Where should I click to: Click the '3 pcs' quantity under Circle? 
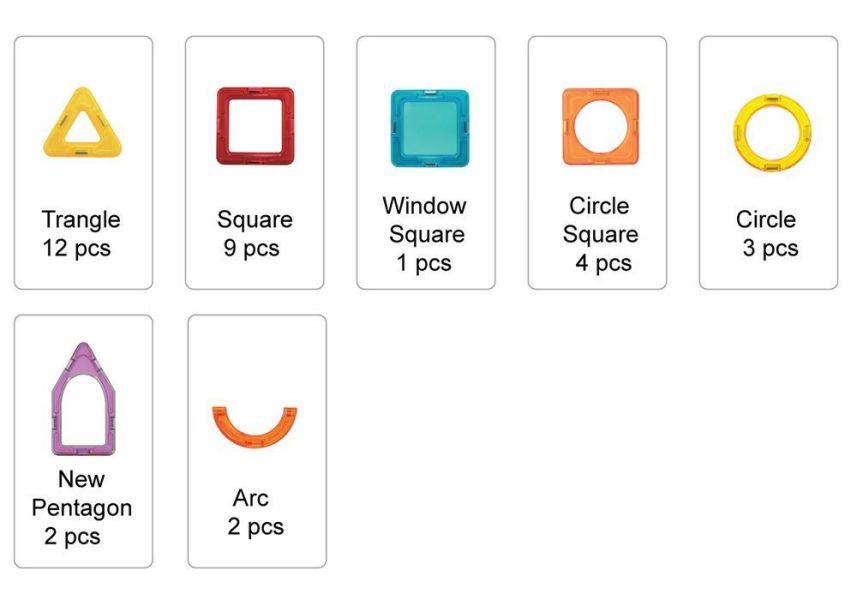tap(771, 249)
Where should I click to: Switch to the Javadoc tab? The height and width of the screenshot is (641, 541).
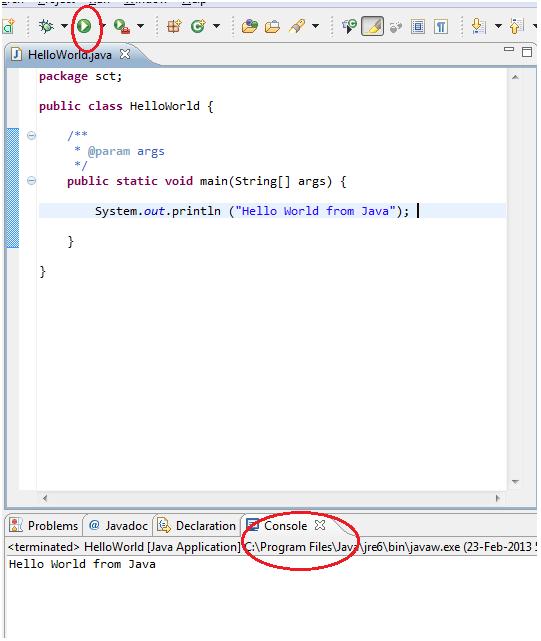tap(119, 526)
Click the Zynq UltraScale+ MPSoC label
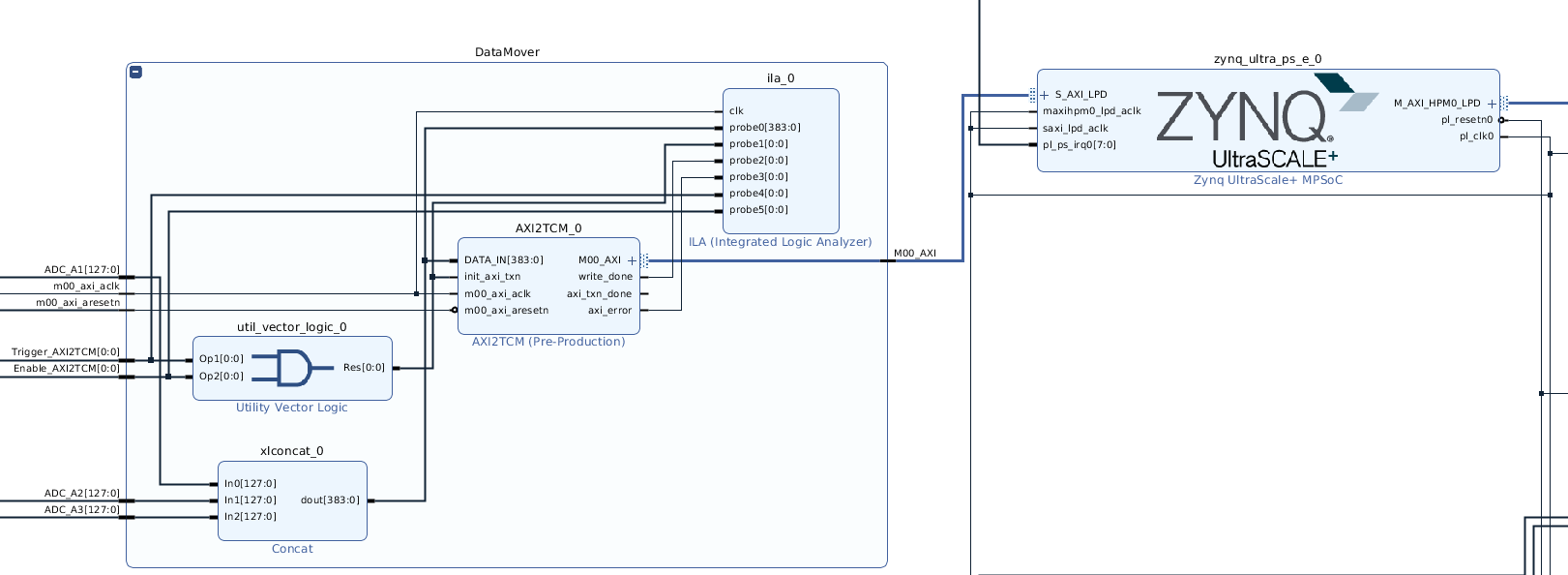 point(1267,180)
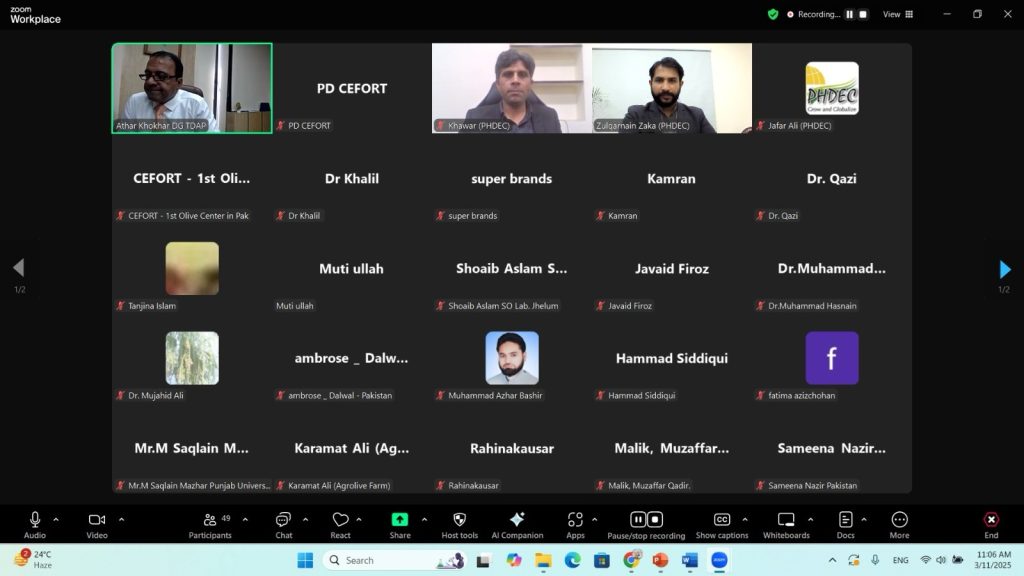Mute or unmute the Audio microphone

click(35, 520)
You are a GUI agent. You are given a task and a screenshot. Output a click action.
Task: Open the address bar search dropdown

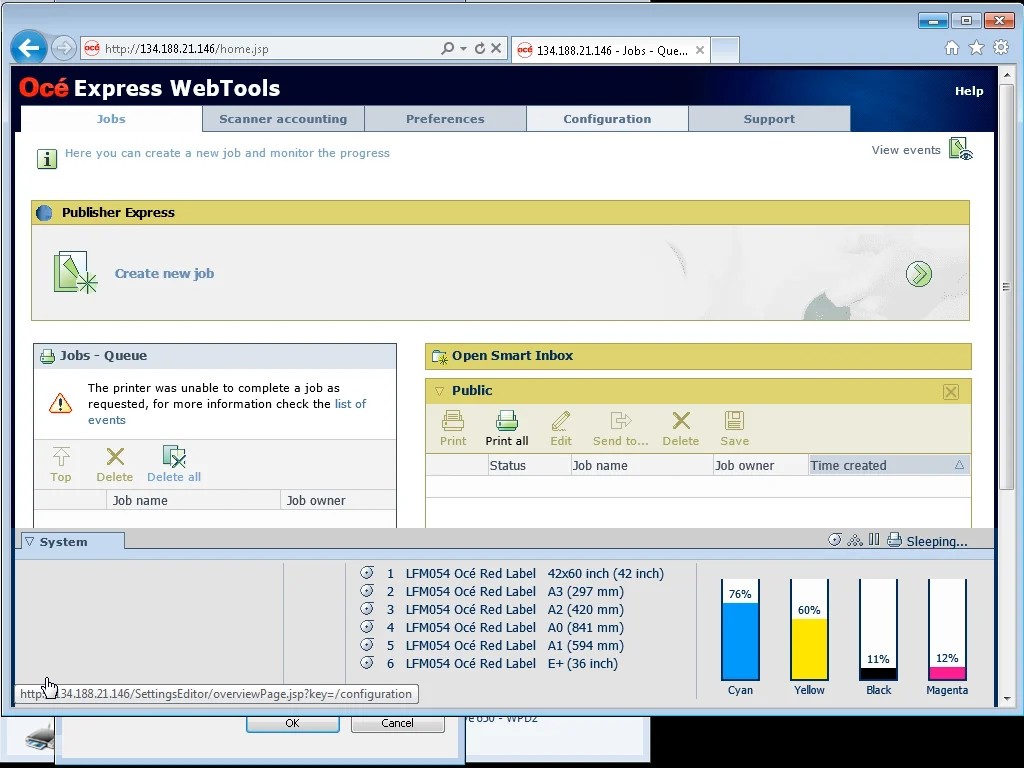(x=463, y=48)
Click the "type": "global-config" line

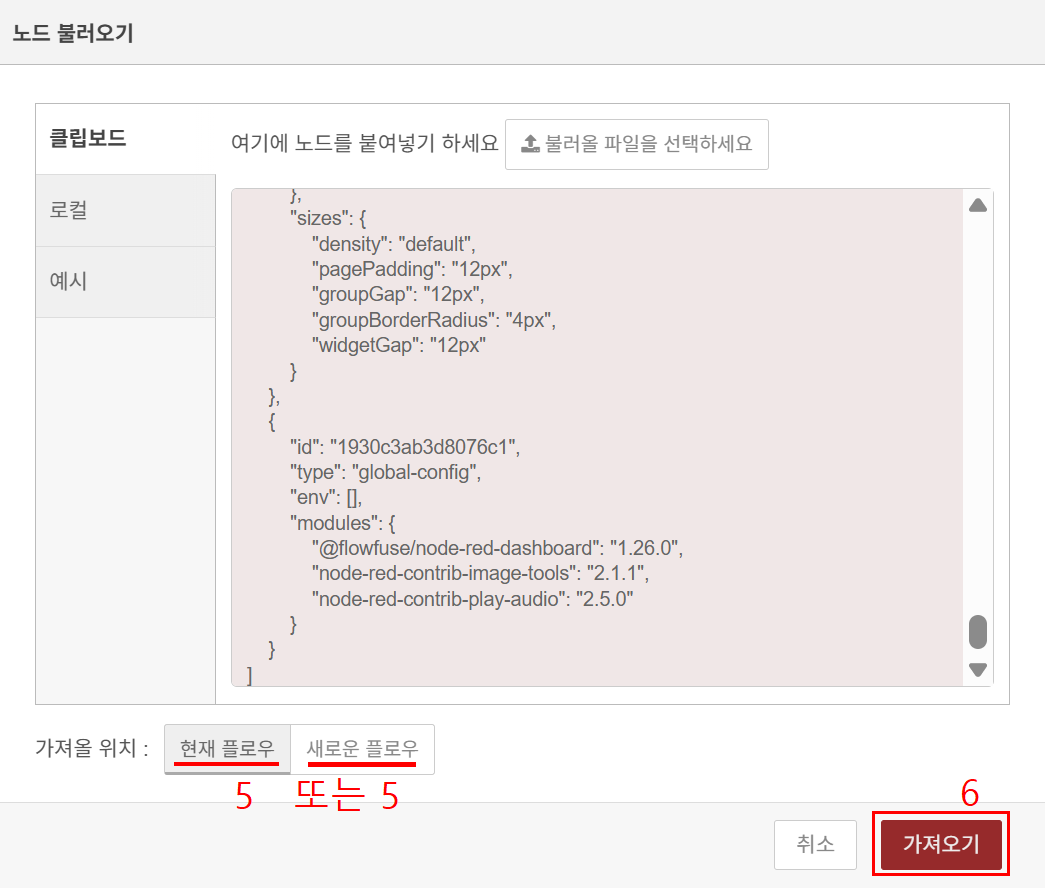(385, 473)
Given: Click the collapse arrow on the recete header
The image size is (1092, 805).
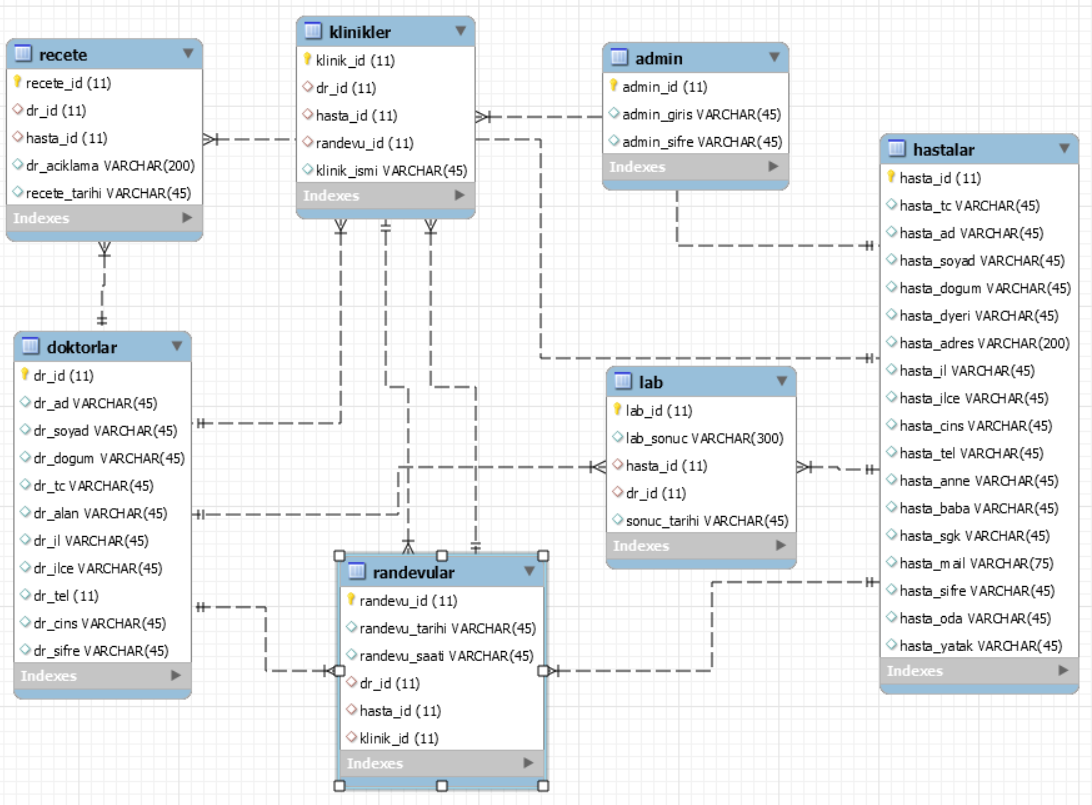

·····

Task requirements
Return exactly the lines starting at the line with "Given: Click the" and ending at the last line of the listing, both ends included; pictures are to be left out.

Completed exercise
Given: Click the collapse arrow on the recete header
The image size is (1092, 805).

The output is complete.